Embora não fosse o inventor da tecnologia de bancos de dados, Ellison foi o primeiro a reconhecer seu valor comercial, abrindo caminho para o mercado de software empresarial. Em 1986, a Oracle foi listada na NASDAQ, tornando-se uma estrela em ascensão, e Ellison, que liderou a empresa como executivo principal de 1978 a 1996, tornou-se uma lenda do Vale do Silício. Apesar de quase perder a vida em um acidente de surfe em 1992, ele se recuperou e, embora tenha deixado o cargo de CEO em 2014, continua à frente da Oracle como presidente e diretor de tecnologia (CTO).
A jornada de 40 anos da Oracle, um “retorno triunfante” na era da IA
A história da Oracle é um microcosmo da indústria de tecnologia. Uma vez dominando o mercado de bancos de dados, a Oracle ficou atrás da Amazon AWS e Microsoft Azure no início da computação em nuvem. No verão de 2025, a empresa realizou uma grande redução de milhares de funcionários, focando na venda de hardware e no software existente.
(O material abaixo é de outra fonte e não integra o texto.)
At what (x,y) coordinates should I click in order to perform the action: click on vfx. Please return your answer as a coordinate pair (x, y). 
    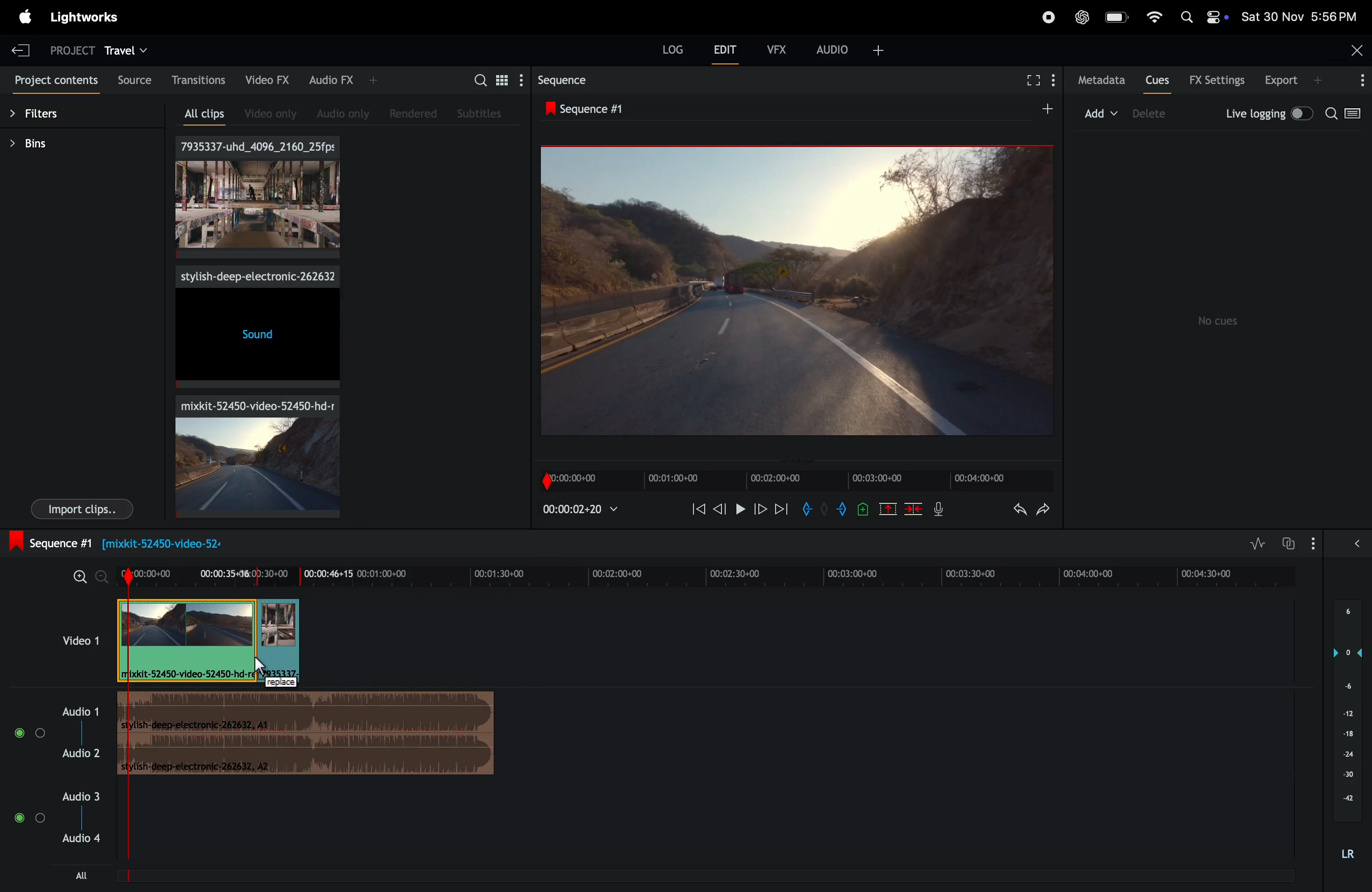
    Looking at the image, I should click on (775, 48).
Mas, ao mesmo tempo, começou a ampliar investimentos maciços em centros de dados e infraestrutura de IA.
O ponto de virada ocorreu em setembro de 2025. A parceria de 5 anos e 30 bilhões de dólares com a OpenAI enviou um forte sinal ao mercado. Com o crescimento explosivo da indústria de IA generativa, centros de dados e infraestrutura tornaram-se ativos essenciais, e a tecnologia de bancos de dados e os relacionamentos com clientes corporativos da Oracle passaram a ser reavaliados sob uma nova luz.
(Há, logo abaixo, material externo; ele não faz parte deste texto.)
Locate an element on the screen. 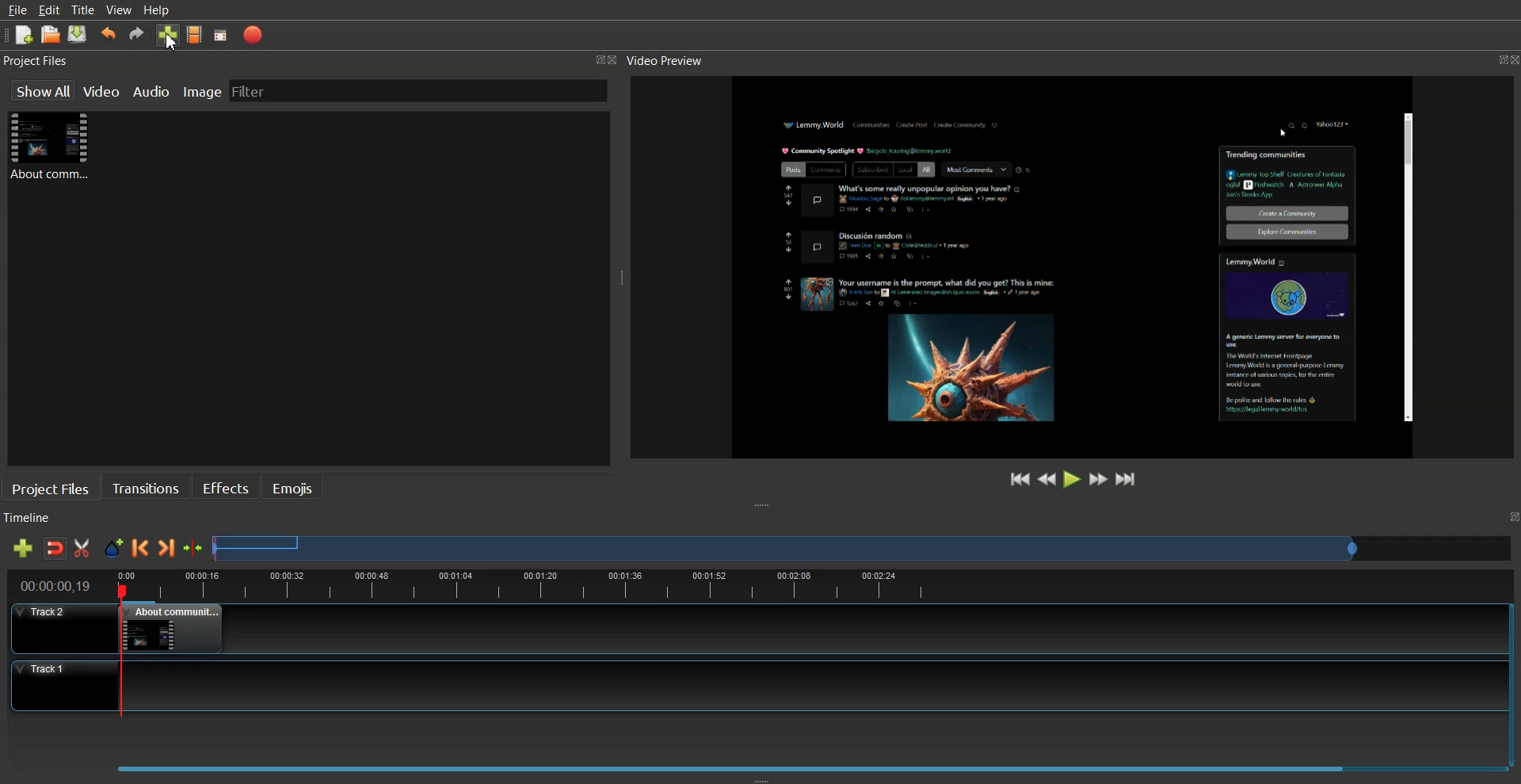 The width and height of the screenshot is (1521, 784). Full screen is located at coordinates (221, 35).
Isso significou que a Oracle passou de “fornecedor tradicional de software” para “potência emergente de infraestrutura de IA”. A valorização das ações refletiu essa transformação. Larry Ellison, que foi um dos vencedores na revolução digital dos anos 1990, voltou a ser um vencedor na era da IA dos anos 2020.
Patrimônio de 393 bilhões de dólares, estratégia de construção do império midiático da família Ellison
O patrimônio de Larry Ellison vai além de seus bens pessoais. Seu filho, David Ellison, recentemente adquiriu a gigante de mídia Paramount Global por 8 bilhões de dólares, dos quais 6 bilhões foram financiados pela família Ellison. A estratégia de expansão da riqueza da família, que combina o império tecnológico do Vale do Silício com o império midiático de Hollywood, entrou em uma nova fase.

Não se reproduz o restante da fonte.